By Beth A. Grimm, PLC

You probably have heard by now more questions than answers regarding the new "election's reform law" that took effect July 1, 2006. Wouldn't it be nice if you had answers? Well, here goes:

Question: What's the big deal?

The "big deal" is that unless your association has been conducting elections by a double envelope secret mail balloting system similar to the absentee balloting system for public elections, things are going to change for almost every, if not every, HOA election that takes place after July 1, 2006.

Question: How are elections going to change?

HOAs are required to adopt rules called the election rules that contain certain requirements and are required to conduct elections using the double envelope secret mail balloting system similar to the absentee balloting system for public elections for most elections.

Question: Do the rules have to be approved by the members?

No, they do not, unless there is a provision in your governing documents that requires approval of rules, - and even then, check with your attorney. It may not apply. The new law says that the election rules are subject to the Civil Code processes in 1357.100 and following, and those codes require circulation of new rules or rule changes to the members for a comment period at least 30 days before the open board meeting at which they will be considered for approval. There are some exceptions, one of which is that if the rules are written such that there are no discretionary provisions in them but the provisions simply reflect California law and the association governing documents, then pre-BOARD-approval circulation is probably not necessary. However, you need to check with your own legal counsel on this as different attorneys have different advice to give.

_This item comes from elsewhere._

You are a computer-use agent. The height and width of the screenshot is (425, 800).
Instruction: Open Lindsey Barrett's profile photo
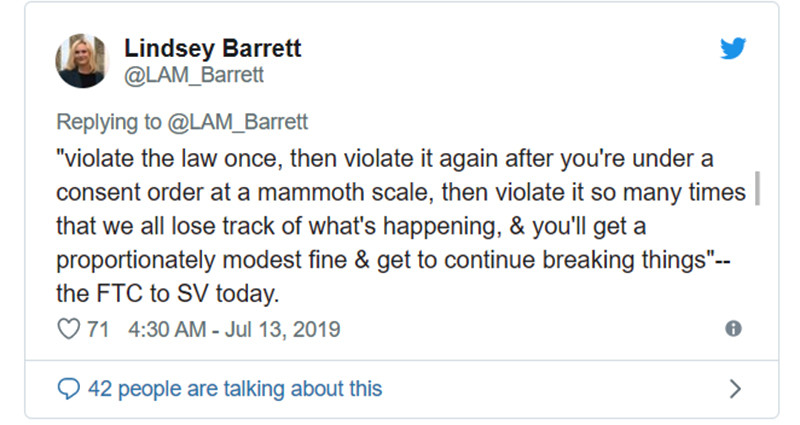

Question: What must appear in the rules?

The rules Must ensure that any candidate or member of the association advocating a point of view has equal access with other candidates or members to association resources including "media, newsletters, or Internet web sites" during a campaign. This does not mean it must be offered to all but it does mean if one gets to use the resources, all candidates and members advocating different points of view regarding the election get equal access. The association may not edit or redact (blacken out or remove) any content from communications but may include a statement of non-responsibility for the content. Must ensure access to the common area meeting space, if any, during a campaign, at no cost, to all candidates, including those who are not incumbents and to members advocating a point of view including those not endorsed by the Board, for purposes reasonably related to the election. The extent to which the Board can limit access is not stated in the statute but it seems that there could be limits set to avoid obvious abuse of the privilege. Must specify the qualifications for candidates for the Board and procedures for nomination of candidates, and allow for any member to nominate themselves. The issues here relate to whether a person who does not qualify to be a board member because of stated qualifications in the Bylaws can be nominated and get their name on the ballot. Different attorneys take different positions on what point in the election the qualifications can be invoked. Must specify voting rights. This means much more than how many votes an owner gets. Often the answer is one vote per unit or Lot and if cumulative voting is allowed by the governing documents, how it will be implemented. Examples of some of the nuances would be a set of documents that bases voting rights on square footage or ownership rights, or special weighted voting protecting developers, or special rights based on which groups can select which board positions.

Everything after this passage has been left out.